» **Exercise description**:
Your reply should be the following data, copied exactly.

» **Data extracts**:
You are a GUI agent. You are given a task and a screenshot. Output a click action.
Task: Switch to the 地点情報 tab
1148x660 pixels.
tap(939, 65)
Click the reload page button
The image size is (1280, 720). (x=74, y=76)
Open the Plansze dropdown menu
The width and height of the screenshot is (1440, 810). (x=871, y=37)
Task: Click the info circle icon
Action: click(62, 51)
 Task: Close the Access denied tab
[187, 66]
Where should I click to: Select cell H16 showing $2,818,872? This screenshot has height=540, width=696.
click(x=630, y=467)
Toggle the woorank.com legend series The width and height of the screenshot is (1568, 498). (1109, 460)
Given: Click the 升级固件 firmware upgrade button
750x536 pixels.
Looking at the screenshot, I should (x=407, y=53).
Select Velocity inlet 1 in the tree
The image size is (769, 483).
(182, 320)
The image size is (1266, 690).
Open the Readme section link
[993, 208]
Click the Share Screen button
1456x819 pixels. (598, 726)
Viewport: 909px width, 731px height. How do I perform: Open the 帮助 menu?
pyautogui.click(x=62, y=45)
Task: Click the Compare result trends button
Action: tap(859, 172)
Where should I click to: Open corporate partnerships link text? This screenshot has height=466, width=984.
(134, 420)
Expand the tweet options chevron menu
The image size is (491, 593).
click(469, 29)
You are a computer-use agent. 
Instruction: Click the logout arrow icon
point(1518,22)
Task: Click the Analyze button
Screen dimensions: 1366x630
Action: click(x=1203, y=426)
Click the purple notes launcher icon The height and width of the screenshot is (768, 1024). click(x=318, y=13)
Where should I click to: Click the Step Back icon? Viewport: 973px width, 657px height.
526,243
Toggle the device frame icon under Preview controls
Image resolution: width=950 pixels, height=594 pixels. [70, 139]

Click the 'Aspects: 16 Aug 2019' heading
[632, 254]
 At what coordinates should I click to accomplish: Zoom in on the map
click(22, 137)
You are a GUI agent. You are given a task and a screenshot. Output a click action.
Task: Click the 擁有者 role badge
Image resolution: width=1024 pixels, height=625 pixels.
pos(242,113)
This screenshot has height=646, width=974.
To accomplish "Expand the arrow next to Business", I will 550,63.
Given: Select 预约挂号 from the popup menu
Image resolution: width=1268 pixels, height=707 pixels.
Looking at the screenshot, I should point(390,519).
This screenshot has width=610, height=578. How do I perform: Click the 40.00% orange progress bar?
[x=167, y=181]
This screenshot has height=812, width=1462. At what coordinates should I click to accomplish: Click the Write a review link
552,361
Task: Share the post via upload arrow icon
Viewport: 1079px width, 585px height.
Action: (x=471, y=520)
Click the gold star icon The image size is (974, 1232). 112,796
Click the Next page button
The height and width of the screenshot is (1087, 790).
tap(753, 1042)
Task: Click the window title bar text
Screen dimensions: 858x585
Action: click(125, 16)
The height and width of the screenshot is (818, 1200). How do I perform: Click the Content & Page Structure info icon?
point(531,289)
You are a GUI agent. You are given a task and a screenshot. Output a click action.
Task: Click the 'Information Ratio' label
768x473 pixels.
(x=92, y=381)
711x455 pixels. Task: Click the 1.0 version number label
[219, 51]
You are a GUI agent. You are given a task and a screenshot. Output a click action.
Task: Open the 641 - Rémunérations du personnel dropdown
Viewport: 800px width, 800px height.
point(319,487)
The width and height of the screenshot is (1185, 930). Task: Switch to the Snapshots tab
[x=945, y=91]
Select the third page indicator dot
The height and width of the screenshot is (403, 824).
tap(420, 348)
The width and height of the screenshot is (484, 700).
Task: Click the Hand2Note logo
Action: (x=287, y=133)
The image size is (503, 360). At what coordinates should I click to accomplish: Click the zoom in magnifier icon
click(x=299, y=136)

» **Solution to this exercise**:
You are a GUI agent. You are given a task and a screenshot. Output a click action.
Task: Switch to the 地点情報 tab
1148x660 pixels.
tap(939, 65)
Click the reload page button
The image size is (1280, 720). (x=74, y=76)
Open the Plansze dropdown menu
The width and height of the screenshot is (1440, 810). (x=871, y=37)
Task: Click the info circle icon
Action: click(62, 51)
 Task: Close the Access denied tab
[187, 66]
Where should I click to: Select cell H16 showing $2,818,872? This screenshot has height=540, width=696.
click(x=630, y=467)
Toggle the woorank.com legend series The width and height of the screenshot is (1568, 498). (1109, 460)
Given: Click the 升级固件 firmware upgrade button
750x536 pixels.
Looking at the screenshot, I should (x=407, y=53).
Select Velocity inlet 1 in the tree
The image size is (769, 483).
(182, 320)
The image size is (1266, 690).
Open the Readme section link
[993, 208]
Click the Share Screen button
1456x819 pixels. (598, 726)
Viewport: 909px width, 731px height. How do I perform: Open the 帮助 menu?
pyautogui.click(x=62, y=45)
Task: Click the Compare result trends button
Action: tap(859, 172)
Where should I click to: Open corporate partnerships link text? This screenshot has height=466, width=984.
(134, 420)
Expand the tweet options chevron menu
The image size is (491, 593).
click(469, 29)
You are a computer-use agent. 
Instruction: Click the logout arrow icon
point(1518,22)
Task: Click the Analyze button
Screen dimensions: 1366x630
Action: click(x=1203, y=426)
Click the purple notes launcher icon The height and width of the screenshot is (768, 1024). click(x=318, y=13)
Where should I click to: Click the Step Back icon? Viewport: 973px width, 657px height.
526,243
Toggle the device frame icon under Preview controls
Image resolution: width=950 pixels, height=594 pixels. [70, 139]

Click the 'Aspects: 16 Aug 2019' heading
[632, 254]
 At what coordinates should I click to accomplish: Zoom in on the map
click(22, 137)
You are a GUI agent. You are given a task and a screenshot. Output a click action.
Task: Click the 擁有者 role badge
Image resolution: width=1024 pixels, height=625 pixels.
pos(242,113)
This screenshot has height=646, width=974.
To accomplish "Expand the arrow next to Business", I will 550,63.
Given: Select 预约挂号 from the popup menu
Image resolution: width=1268 pixels, height=707 pixels.
Looking at the screenshot, I should point(390,519).
This screenshot has width=610, height=578. How do I perform: Click the 40.00% orange progress bar?
[x=167, y=181]
This screenshot has height=812, width=1462. At what coordinates should I click to accomplish: Click the Write a review link
552,361
Task: Share the post via upload arrow icon
Viewport: 1079px width, 585px height.
Action: (x=471, y=520)
Click the gold star icon The image size is (974, 1232). 112,796
Click the Next page button
The height and width of the screenshot is (1087, 790).
tap(753, 1042)
Task: Click the window title bar text
Screen dimensions: 858x585
Action: click(125, 16)
The height and width of the screenshot is (818, 1200). How do I perform: Click the Content & Page Structure info icon?
point(531,289)
You are a GUI agent. You are given a task and a screenshot. Output a click action.
Task: Click the 'Information Ratio' label
768x473 pixels.
(x=92, y=381)
711x455 pixels. Task: Click the 1.0 version number label
[219, 51]
You are a GUI agent. You are given a task and a screenshot. Output a click action.
Task: Open the 641 - Rémunérations du personnel dropdown
Viewport: 800px width, 800px height.
point(319,487)
The width and height of the screenshot is (1185, 930). Task: Switch to the Snapshots tab
[x=945, y=91]
Select the third page indicator dot
The height and width of the screenshot is (403, 824).
tap(420, 348)
The width and height of the screenshot is (484, 700).
Task: Click the Hand2Note logo
Action: (x=287, y=133)
The image size is (503, 360). At what coordinates should I click to accomplish: Click the zoom in magnifier icon
click(x=299, y=136)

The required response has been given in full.